Begin PROVIDED PASSAGE

# Stock Notice: Canon EL-1 Speedlite at Adorama



## Canon Rumors Guy (Feb 10, 2021)

> Adorama has stock of the brand new flagship Speedlite from Canon, the EL-1. Stock levels are low, so act quickly if you’re interested.
> Key Features
> 
> Maximum Guide Number of 197 ft./60m at ISO 100 Zoom Flash Head with Wide Range of 24-200mm
> ...



Continue reading...


----------



## Andy Westwood (Feb 10, 2021)

Speedlite 1100 USD and 300 USD for the trigger! I’m just going to put a red elastic band around my Godox and pretend


----------



## beckstoy (Feb 11, 2021)

So Expensive! Dang...


----------



## Rzrsharp (Feb 11, 2021)

End PROVIDED PASSAGE
Begin PROVIDED MATERIAL

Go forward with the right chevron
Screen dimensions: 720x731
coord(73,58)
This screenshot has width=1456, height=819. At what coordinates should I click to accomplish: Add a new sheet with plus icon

End PROVIDED MATERIAL

--- SHORT TASK ---
Please pick up the forum thread on the Canon EL-1 Speedlite at its last line and continue it.

--- RESPONSE ---
Worth of a big refregirator.


----------



## LeeBabySimms (Feb 11, 2021)

Ordered two — adding to our fleet of 14 Canon speedlights. Love the reliability of the first-brand Canon RT system, but loath the AA's. If the can wedge this build quality into a pro-level ex430RT replacement, life will be grand.


----------



## Rzrsharp (Feb 14, 2021)

Just a flash, $100 is already overpriced.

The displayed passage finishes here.